My compressor may not be able to carry a tune but it sure can hum

A well-built, well installed aeration system should not be noisy, but even the great ones hum a little.  This blog addresses several things that can be done to quiet them to your liking.

1.      Buy a well-made system, such as a Vertex, that was made to mitigate sound naturally.

2.      Locate the compressor unit on a soft ground surface such as mulch that will absorb excess hum producing vibrations.  Avoid locating on a wooden or concrete surface, such as a patio or dock.  And, avoid locating it next to a wall that will echo the sound.  The Vertex system comes with its own preinstalled poly footing pad so it really can be just ‘plopped’ down on mulch, turf, or bare ground. (No additional footing needed).

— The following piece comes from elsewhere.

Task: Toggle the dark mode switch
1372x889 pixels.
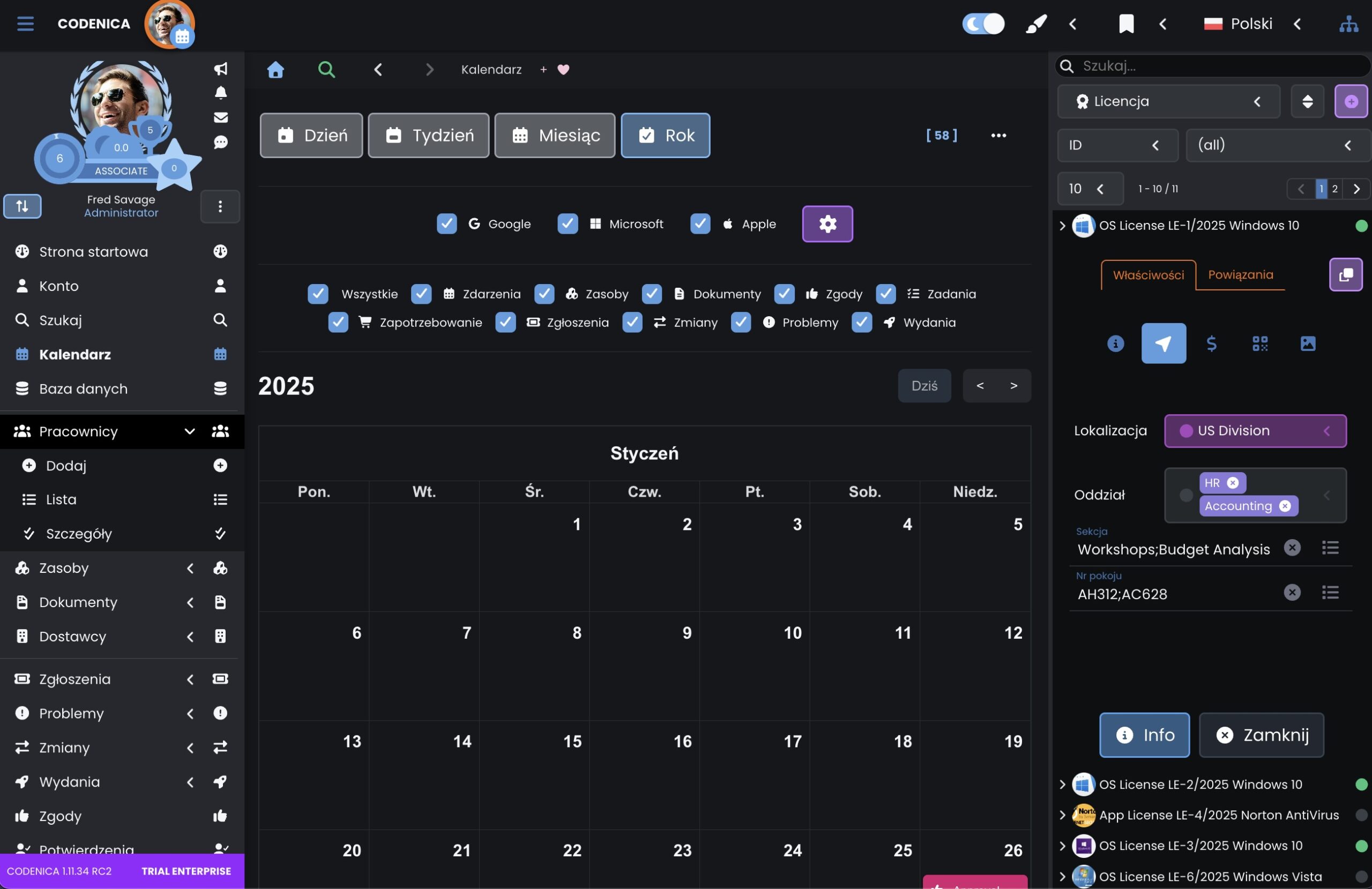Action: [x=983, y=24]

3.      Locate the unit away from your sitting and activity areas if possible.  My Vertex Air 1 on my pond is located about 40 feet from my favorite chair.  I have to listen to see if I can hear it running, it is not intrusive at that distance. Instead all I hear is my little waterfall across the pond.

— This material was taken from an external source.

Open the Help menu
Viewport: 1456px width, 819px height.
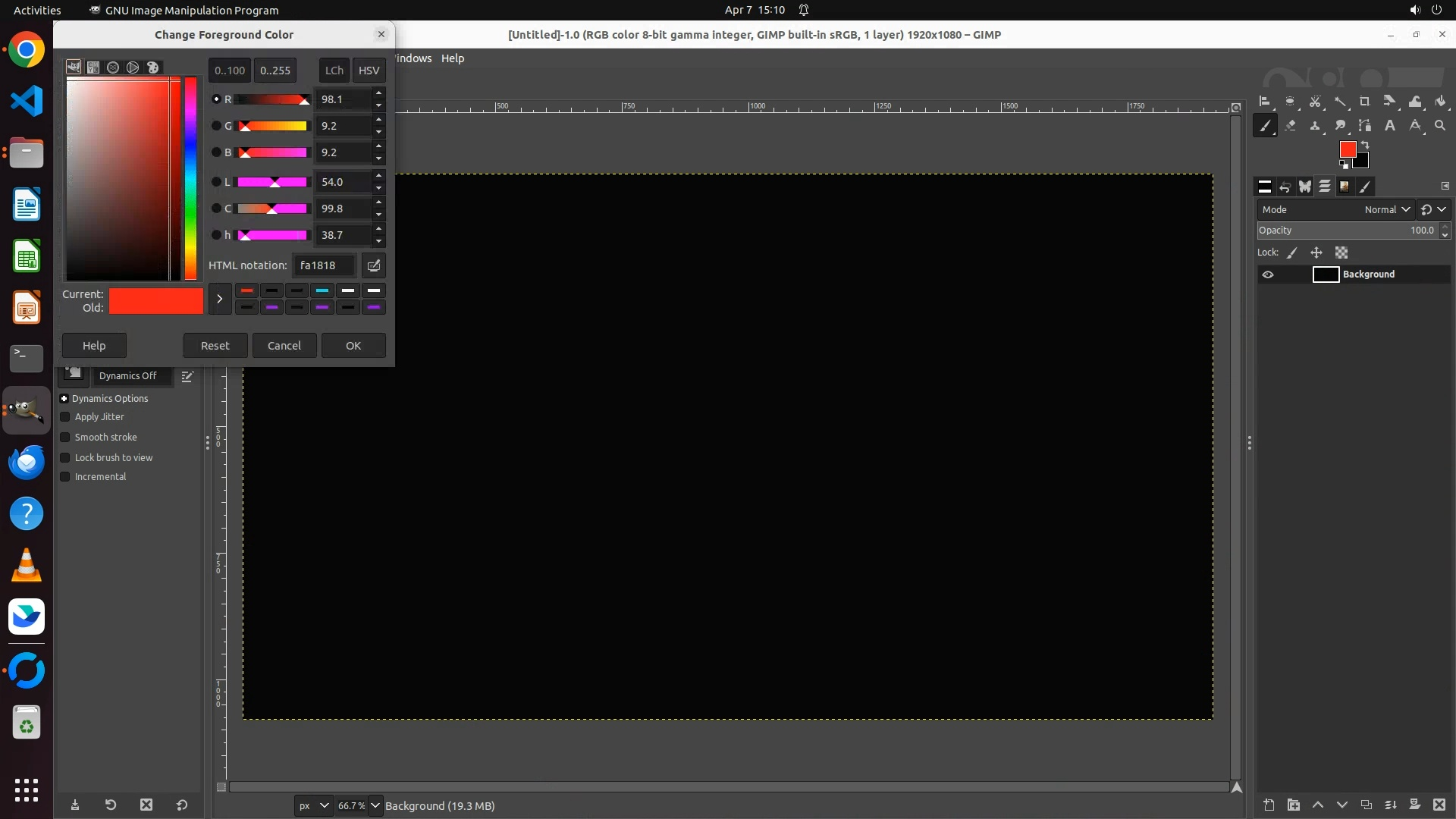point(453,58)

4.      Do not locate the unit in a building.  See my blog post on ‘Can I put my compressor in my tool shed?’

5.      If there is any rattling or obnoxious noises when the unit is first started up, check to see that all the bolts in the unit and its housing are tight as infrequently they may rattle loose in shipping. One loose bolt can make an inordinate amount of noise.

6.      Surround the unit with plush landscape material such as ornamental grasses.  The leaves and stems will blot up most if not the entire hum so that you cannot hear the unit even 20 feet away.  Just consider the mature size of the plantings such that they will always be at least 3 feet away from the cooling fans.  The goal is to minimize the sound without reducing air flow to the cooling fans.

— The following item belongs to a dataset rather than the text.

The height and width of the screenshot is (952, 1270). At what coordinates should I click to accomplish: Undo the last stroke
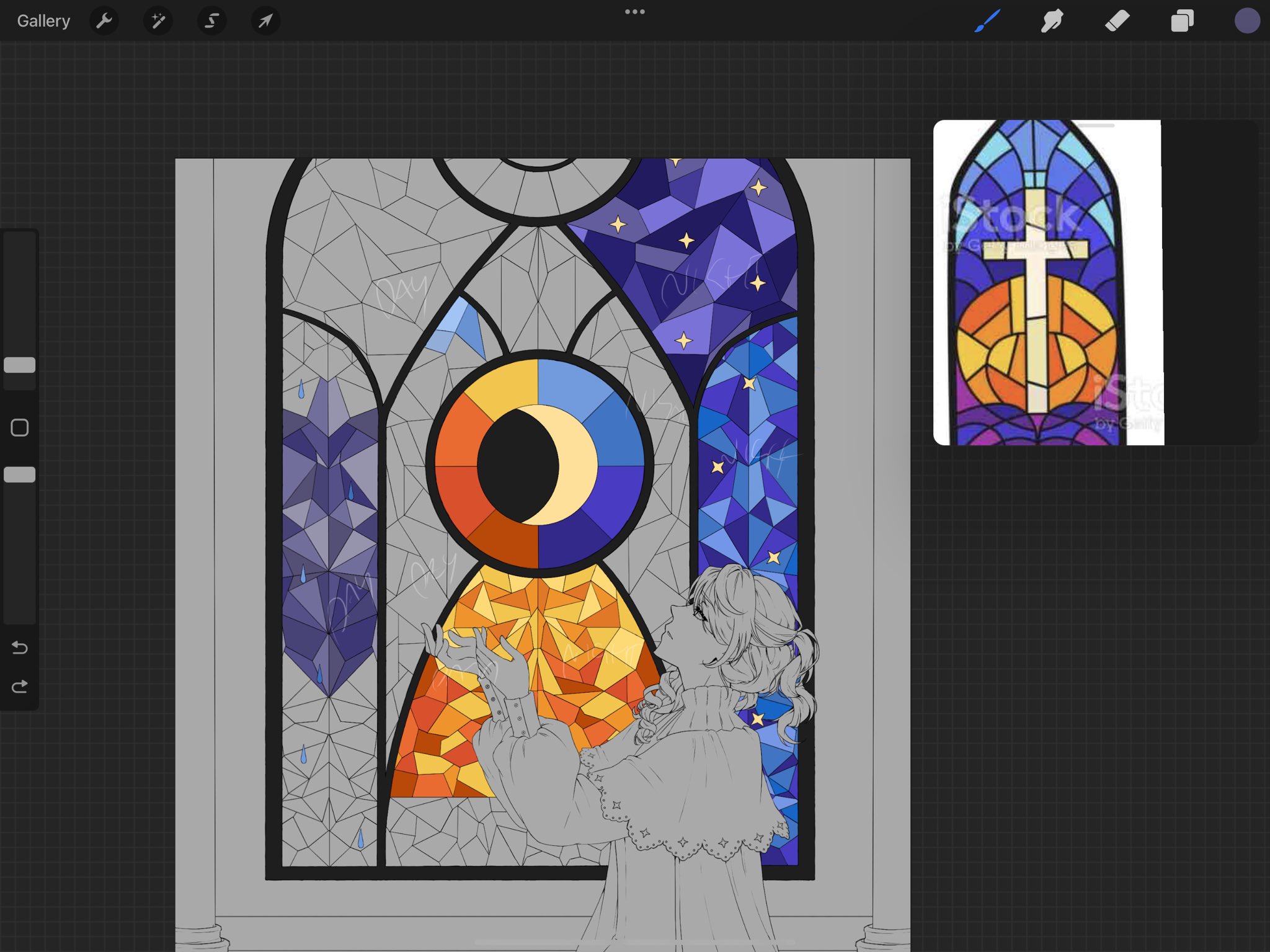coord(20,648)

7.      If these simple solutions aren’t practical in your location, another solution is to order the Vertex cabinet equipped with a sound kit.  These kits run around $200 to $250 and are factory installed when your order is assembled.

8.      Where all else fails, consider locating the compressor box at a distance from the pond and just running a 1” PVC airline down to a valve box at the shoreline where it will connect  to the bottomline tubing going out into the pond.  This configuration is done at the factory, taking the valve rail out of the main unit and placing it own separate brass ‘valve box’.  Aside from the cost of buying and trenching the 1” PVC, the add on equipment cost of this customization is normally under $100.  If you need to trench electric down to the site anyway, you could just as easily trench 1” PVC instead of electric line, allowing you to locate the compressor unit up where there is already an electrical receptacle.